As expected, the Federal Open Market Committee (FOMC) cut interest rates by 25 basis points today, a move that will lower rates for various types of credit, though any impact mortgage rates is less clear.
“In considering additional adjustments to the target range for the federal funds rate, the Committee will carefully assess incoming data, the evolving outlook, and the balance of risks,” the FOMC said in a statement. “The Committee decided to conclude the reduction of its aggregate securities holdings on December 1. The Committee is strongly committed to supporting maximum employment and returning inflation to its 2% objective.
In assessing the appropriate stance of monetary policy, the FOMC said it would continue to monitor the implications of incoming information for the economic outlook, and would be prepared to adjust the stance of monetary policy as appropriate if risks emerge that could impede the attainment of those goals.
Voting for the monetary policy action were Jerome H. Powell, Chair; John C. Williams, Vice Chair; Michael S. Barr; Michelle W. Bowman; Susan M. Collins; Lisa D. Cook; Austan D. Goolsbee; Philip N. Jefferson; Alberto G. Musalem; and Christopher J. Waller. Voting against this action were Stephen I. Miran, who preferred to lower the target range for the federal funds rate by 1/2 percentage point at this meeting, and Jeffrey R. Schmid, who preferred no change to the target range for the federal funds rate at this meeting.
Industry Reaction
“While the full economic impact of such a move will unfold over time, early indicators suggest that even modest rate cuts can have meaningful consequences for consumer behavior and financial health,” said Michele Raneri, TransUnion VP and Head of U.S. Research and Consulting.
Raneri added that there has already been a notable uptick in year-over-year activity across several credit products. As highlighted in TransUnion’s Q2 Credit Industry Insights Report (CIIR), mortgage originations rose 5.1% in the first quarter 2025 (the latest quarter for which originations data is available), while the home equity market surged by 12% for the same period—both occurring prior to the most recent rate cut announcements. These trends suggest that consumer appetite for credit is strengthening, and further rate reductions could accelerate this momentum.
“Mortgage rates, in particular, have responded swiftly. Just in the past week, they fell to their lowest level in over a year,” Raneri added. “While mortgage rates don’t always move in lockstep with the Fed’s target rate—often pricing in anticipated future cuts, the continued easing of monetary policy may well push rates even lower.”
According to Raneri, this presents a tangible opportunity for consumers. For example, a new home buyer securing a $350,000 mortgage at a 6.75% interest rate could potentially see monthly payments drop by nearly $150 from peak highs with another 25-basis point reduction.
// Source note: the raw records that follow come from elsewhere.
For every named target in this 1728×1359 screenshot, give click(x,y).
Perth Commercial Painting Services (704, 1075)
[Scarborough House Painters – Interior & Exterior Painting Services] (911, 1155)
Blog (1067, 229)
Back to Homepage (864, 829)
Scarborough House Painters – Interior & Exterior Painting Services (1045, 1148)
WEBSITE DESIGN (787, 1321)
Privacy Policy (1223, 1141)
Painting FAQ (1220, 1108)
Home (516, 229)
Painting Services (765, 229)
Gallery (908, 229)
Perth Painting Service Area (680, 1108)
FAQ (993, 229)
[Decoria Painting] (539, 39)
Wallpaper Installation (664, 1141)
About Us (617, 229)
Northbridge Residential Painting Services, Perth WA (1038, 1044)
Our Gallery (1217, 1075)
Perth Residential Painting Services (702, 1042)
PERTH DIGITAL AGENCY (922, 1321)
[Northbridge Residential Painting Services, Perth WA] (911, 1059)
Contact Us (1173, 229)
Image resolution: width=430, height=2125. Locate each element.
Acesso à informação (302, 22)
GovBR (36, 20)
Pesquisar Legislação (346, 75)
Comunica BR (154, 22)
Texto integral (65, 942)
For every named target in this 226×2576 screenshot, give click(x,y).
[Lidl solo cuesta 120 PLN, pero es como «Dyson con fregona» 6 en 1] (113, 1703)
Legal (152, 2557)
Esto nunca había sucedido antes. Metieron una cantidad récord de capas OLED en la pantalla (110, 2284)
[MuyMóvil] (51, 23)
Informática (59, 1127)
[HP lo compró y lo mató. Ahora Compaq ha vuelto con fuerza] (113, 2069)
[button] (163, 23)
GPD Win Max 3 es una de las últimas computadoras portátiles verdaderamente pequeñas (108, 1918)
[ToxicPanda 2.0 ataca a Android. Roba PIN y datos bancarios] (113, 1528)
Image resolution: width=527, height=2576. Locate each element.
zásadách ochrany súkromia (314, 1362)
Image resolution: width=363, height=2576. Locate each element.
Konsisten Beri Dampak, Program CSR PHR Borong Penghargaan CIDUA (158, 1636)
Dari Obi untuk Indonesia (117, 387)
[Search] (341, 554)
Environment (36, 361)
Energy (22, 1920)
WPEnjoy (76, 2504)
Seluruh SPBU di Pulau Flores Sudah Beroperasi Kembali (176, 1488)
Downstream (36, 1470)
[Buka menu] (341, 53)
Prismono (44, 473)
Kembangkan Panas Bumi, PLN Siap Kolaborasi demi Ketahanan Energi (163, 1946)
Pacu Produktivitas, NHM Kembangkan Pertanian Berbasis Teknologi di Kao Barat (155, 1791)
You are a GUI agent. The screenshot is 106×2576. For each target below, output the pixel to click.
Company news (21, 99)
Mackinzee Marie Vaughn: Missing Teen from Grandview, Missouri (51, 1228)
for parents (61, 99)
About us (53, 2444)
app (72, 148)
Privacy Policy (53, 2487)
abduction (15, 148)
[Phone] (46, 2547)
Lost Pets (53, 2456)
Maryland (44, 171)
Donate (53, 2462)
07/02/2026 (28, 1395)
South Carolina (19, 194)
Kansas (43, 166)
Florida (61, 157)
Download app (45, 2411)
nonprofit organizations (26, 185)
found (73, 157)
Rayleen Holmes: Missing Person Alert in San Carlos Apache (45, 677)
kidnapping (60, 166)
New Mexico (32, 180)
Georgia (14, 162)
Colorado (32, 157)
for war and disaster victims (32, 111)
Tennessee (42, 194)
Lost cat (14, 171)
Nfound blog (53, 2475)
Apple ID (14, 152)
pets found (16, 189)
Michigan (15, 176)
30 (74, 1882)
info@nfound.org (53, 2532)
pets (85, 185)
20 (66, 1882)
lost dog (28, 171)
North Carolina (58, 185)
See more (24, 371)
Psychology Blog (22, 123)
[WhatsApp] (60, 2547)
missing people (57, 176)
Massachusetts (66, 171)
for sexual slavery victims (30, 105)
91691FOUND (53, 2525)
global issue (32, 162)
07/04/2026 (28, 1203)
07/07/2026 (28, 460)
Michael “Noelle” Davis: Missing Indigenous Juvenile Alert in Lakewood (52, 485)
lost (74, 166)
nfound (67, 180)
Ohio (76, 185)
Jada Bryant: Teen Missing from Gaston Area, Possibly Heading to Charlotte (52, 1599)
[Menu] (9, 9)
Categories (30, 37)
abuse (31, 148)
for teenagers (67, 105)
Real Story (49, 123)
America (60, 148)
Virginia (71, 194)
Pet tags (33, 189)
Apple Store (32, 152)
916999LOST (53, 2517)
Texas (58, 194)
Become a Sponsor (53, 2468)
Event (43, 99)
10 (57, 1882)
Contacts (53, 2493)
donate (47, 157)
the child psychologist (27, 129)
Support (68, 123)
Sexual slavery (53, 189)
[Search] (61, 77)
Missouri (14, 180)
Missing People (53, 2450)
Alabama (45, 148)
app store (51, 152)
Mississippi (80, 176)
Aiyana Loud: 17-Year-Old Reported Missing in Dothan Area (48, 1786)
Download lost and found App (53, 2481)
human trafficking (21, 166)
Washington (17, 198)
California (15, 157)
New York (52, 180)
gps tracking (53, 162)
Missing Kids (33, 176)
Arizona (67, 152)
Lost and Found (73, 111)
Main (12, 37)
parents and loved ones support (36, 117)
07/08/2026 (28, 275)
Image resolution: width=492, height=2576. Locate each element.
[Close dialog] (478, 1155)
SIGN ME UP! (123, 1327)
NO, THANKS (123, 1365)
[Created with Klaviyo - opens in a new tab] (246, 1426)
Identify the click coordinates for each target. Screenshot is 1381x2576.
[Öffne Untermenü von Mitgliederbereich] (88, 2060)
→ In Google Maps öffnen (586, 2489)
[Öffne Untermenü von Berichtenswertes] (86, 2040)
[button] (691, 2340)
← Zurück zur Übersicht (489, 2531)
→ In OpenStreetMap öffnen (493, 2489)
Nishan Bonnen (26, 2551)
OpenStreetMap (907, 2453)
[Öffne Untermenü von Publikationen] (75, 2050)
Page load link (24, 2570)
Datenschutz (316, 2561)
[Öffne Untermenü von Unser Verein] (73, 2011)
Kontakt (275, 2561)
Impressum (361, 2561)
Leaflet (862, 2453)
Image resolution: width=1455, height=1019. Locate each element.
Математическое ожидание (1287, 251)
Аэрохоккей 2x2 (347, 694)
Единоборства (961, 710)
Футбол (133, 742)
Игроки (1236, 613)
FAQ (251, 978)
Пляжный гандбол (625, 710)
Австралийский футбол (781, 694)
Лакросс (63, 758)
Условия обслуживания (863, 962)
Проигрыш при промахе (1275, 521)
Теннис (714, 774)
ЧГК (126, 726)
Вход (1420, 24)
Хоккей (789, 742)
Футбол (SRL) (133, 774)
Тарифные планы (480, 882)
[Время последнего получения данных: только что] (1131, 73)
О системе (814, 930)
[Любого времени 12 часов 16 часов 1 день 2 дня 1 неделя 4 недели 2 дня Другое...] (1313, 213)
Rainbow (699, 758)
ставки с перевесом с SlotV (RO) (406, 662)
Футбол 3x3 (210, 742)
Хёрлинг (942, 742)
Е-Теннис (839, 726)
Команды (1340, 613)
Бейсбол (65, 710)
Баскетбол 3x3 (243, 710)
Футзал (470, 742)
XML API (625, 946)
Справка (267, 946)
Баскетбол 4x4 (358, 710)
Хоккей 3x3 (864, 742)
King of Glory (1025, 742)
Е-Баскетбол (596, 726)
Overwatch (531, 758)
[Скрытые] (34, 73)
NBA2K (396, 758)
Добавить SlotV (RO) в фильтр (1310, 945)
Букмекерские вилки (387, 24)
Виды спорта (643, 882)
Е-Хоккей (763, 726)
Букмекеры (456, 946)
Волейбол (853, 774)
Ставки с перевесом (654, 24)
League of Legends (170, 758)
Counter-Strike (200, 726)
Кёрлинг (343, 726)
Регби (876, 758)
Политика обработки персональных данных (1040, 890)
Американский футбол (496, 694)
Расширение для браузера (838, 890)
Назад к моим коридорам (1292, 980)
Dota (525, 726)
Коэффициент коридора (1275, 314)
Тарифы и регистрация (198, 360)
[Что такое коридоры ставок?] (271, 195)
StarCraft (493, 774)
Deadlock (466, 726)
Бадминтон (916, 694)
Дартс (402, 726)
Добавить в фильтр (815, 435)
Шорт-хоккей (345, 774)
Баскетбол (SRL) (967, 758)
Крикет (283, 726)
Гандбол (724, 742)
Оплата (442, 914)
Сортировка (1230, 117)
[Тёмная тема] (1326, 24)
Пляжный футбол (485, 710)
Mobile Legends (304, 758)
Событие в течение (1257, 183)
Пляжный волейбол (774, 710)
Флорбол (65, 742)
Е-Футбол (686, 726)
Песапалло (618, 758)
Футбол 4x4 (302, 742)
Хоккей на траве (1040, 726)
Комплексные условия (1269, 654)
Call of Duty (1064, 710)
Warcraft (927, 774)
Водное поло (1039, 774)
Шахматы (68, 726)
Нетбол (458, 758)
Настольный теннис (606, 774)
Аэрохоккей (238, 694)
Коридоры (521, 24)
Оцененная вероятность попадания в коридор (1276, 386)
“Over time, such savings can significantly ease household budget pressures. Beyond mortgages, lower interest rates can also reduce borrowing costs for other credit products, including auto loans, personal loans, and credit cards,” Raneri said. “This can stimulate consumer spending and improve access to credit, particularly for those with tighter financial constraints.
Those watching mortgage rates may not see immediate movement, said Melissa Cohn, William Raveis Mortgage Regional VP. “The initial reaction in bonds is muted, and mortgage rates are steady, even as they dropped in recent weeks to a current 6.13% (down from 6.37% in early October).” She added that rates could keep falling.
Yuval Golan, Waltz, CEO and Founder, agreed: “The timing of the cut is especially advantageous for real estate investors looking to refinance or buy new properties at a discount during the slow season for sellers, For example, previously sidelined foreign real estate investors, who are less affected by the seasonality of real estate cycles, can take advantage of lower rates.”